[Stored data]
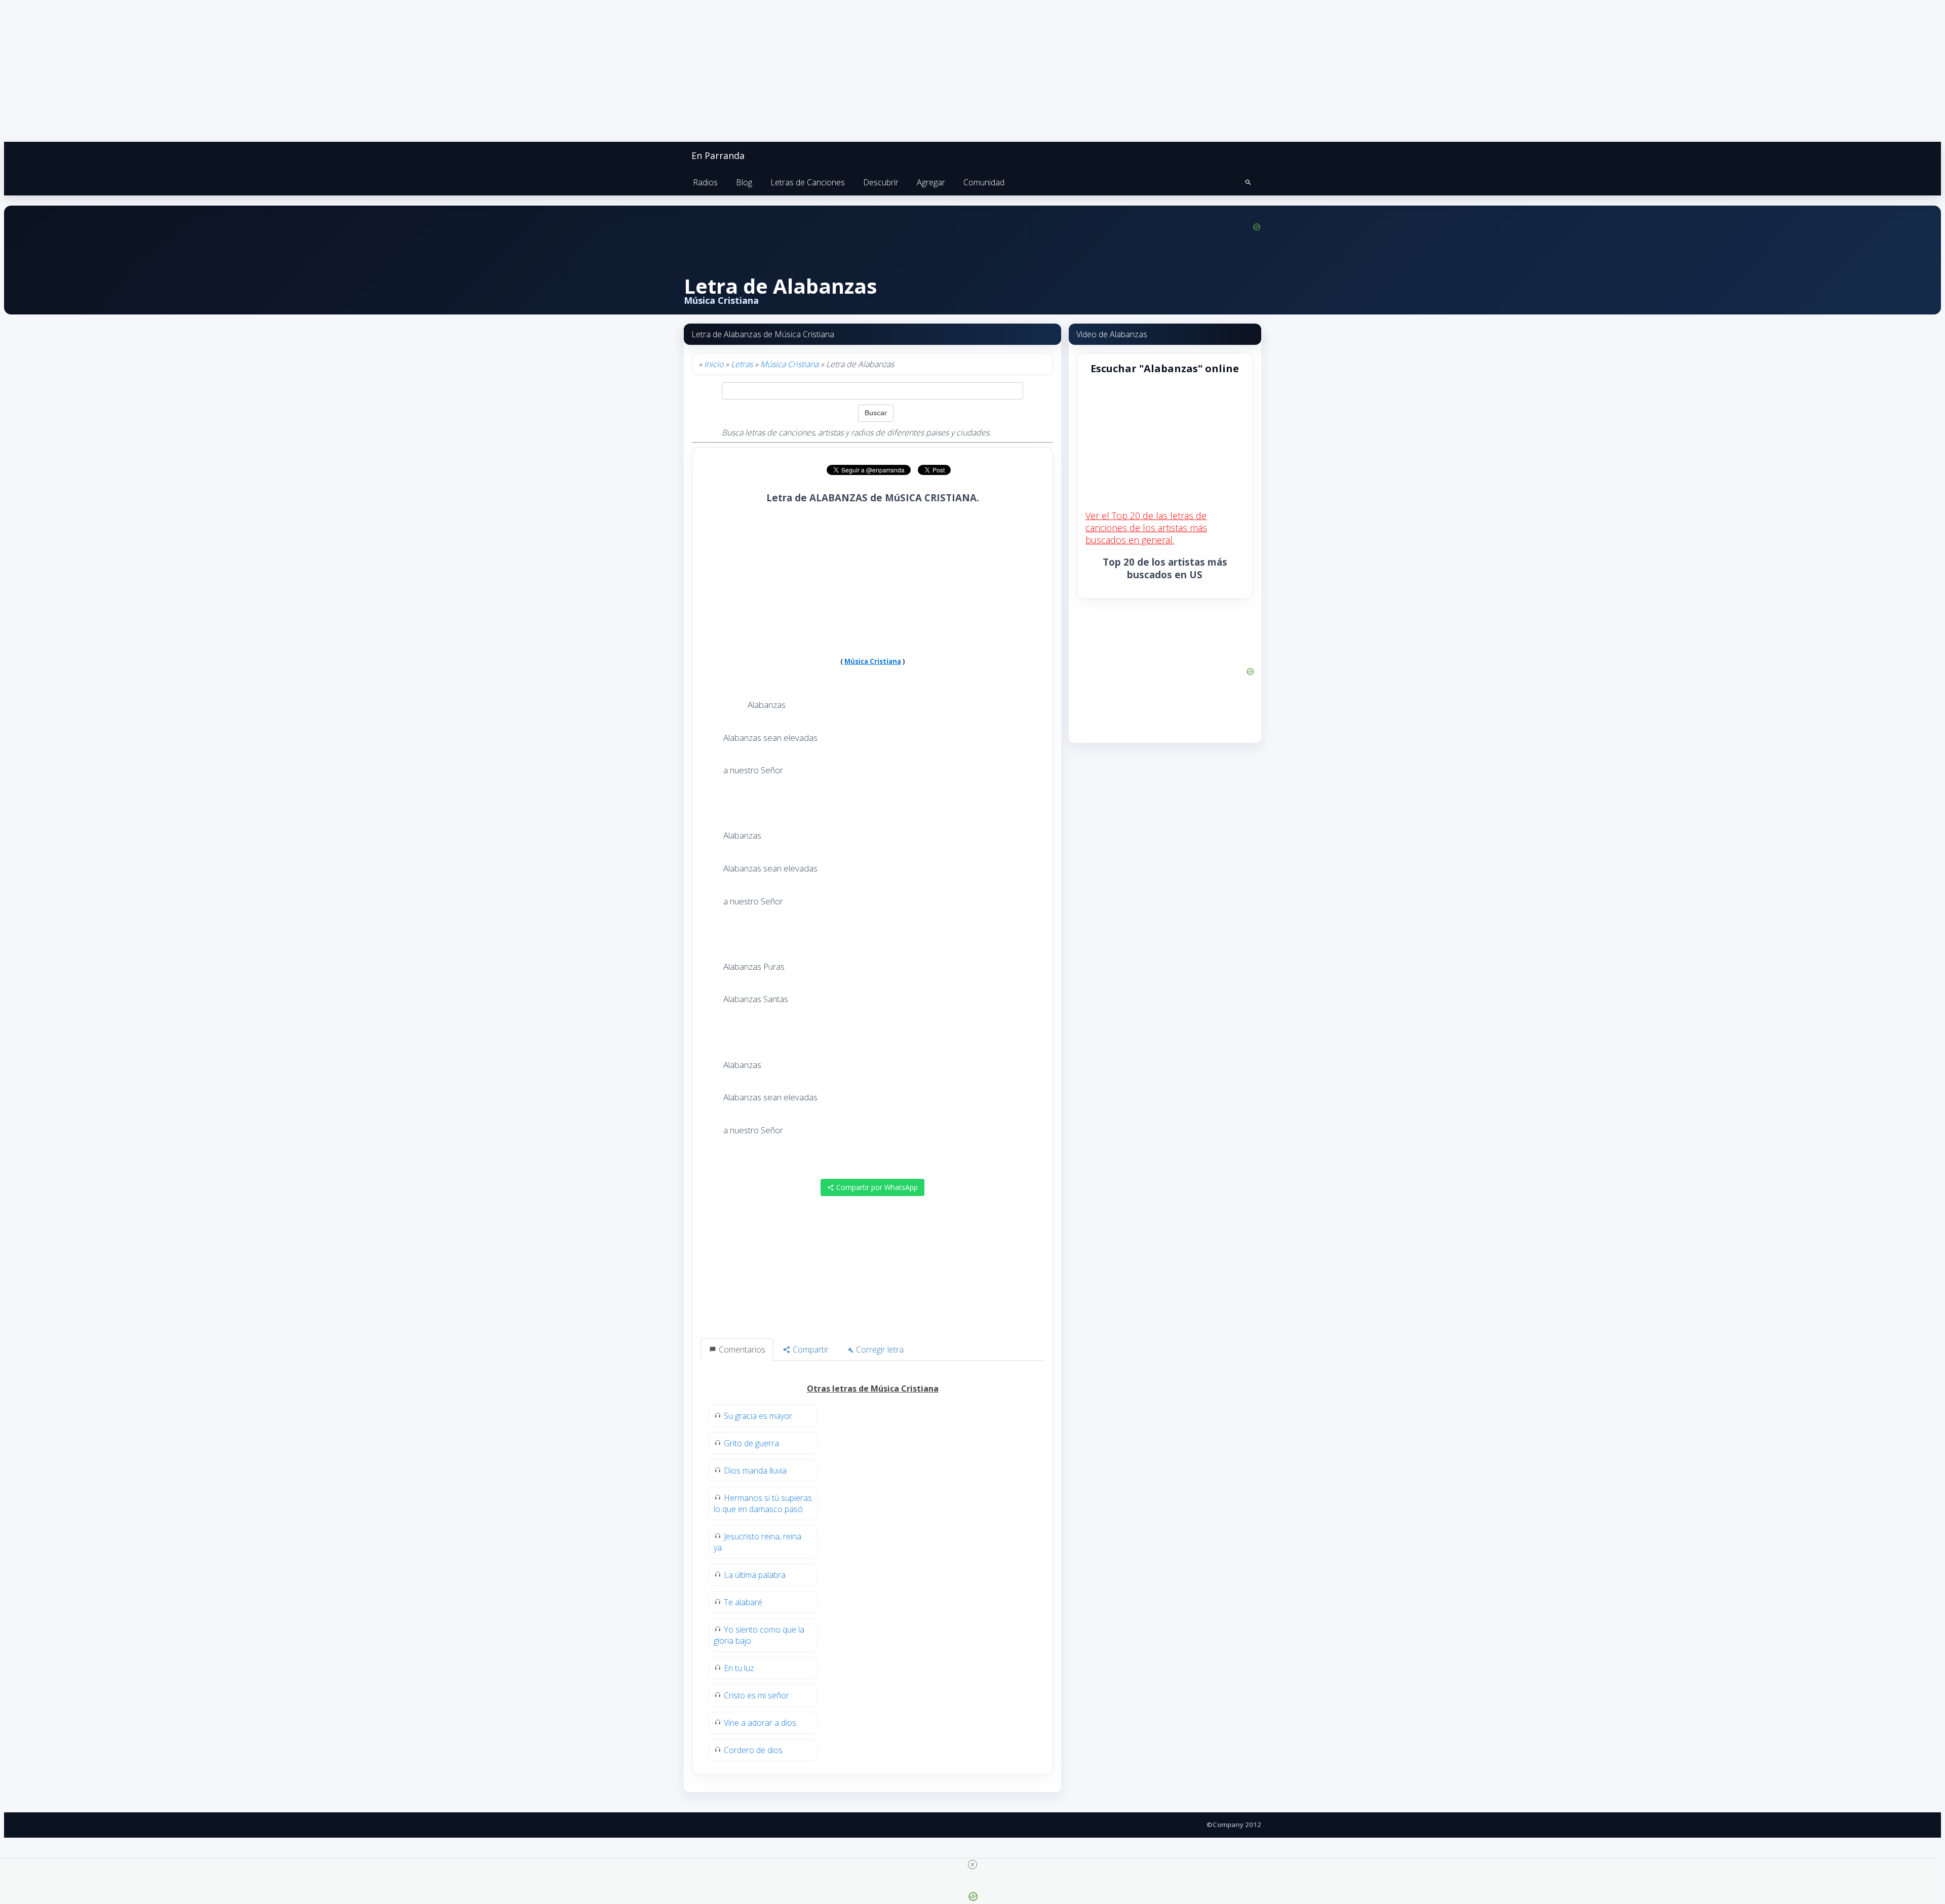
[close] (972, 1864)
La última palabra (755, 1574)
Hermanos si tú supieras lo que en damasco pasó (763, 1503)
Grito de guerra (751, 1443)
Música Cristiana (789, 364)
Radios (705, 182)
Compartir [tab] (810, 1349)
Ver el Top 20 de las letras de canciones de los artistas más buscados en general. (1146, 527)
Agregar (931, 182)
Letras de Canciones (807, 182)
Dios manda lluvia (755, 1470)
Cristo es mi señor (756, 1695)
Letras (742, 364)
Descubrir (881, 182)
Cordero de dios (753, 1750)
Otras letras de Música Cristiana (873, 1388)
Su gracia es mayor (758, 1415)
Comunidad (983, 182)
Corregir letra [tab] (879, 1349)
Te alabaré (743, 1602)
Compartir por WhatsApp (876, 1187)
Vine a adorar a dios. (761, 1722)
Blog (744, 182)
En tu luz (739, 1668)
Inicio (713, 364)
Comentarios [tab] (741, 1349)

**ABOUT THIS EXERCISE**
Retype all entries exactly, without the images.

**EXERCISE OUTPUT**
[close] (972, 1864)
La última palabra (755, 1574)
Hermanos si tú supieras lo que en damasco pasó (763, 1503)
Grito de guerra (751, 1443)
Música Cristiana (789, 364)
Radios (705, 182)
Compartir [tab] (810, 1349)
Ver el Top 20 de las letras de canciones de los artistas más buscados en general. (1146, 527)
Agregar (931, 182)
Letras de Canciones (807, 182)
Dios manda lluvia (755, 1470)
Cristo es mi señor (756, 1695)
Letras (742, 364)
Descubrir (881, 182)
Cordero de dios (753, 1750)
Otras letras de Música Cristiana (873, 1388)
Su gracia es mayor (758, 1415)
Comunidad (983, 182)
Corregir letra [tab] (879, 1349)
Te alabaré (743, 1602)
Compartir por WhatsApp (876, 1187)
Vine a adorar a dios. (761, 1722)
Blog (744, 182)
En tu luz (739, 1668)
Inicio (713, 364)
Comentarios [tab] (741, 1349)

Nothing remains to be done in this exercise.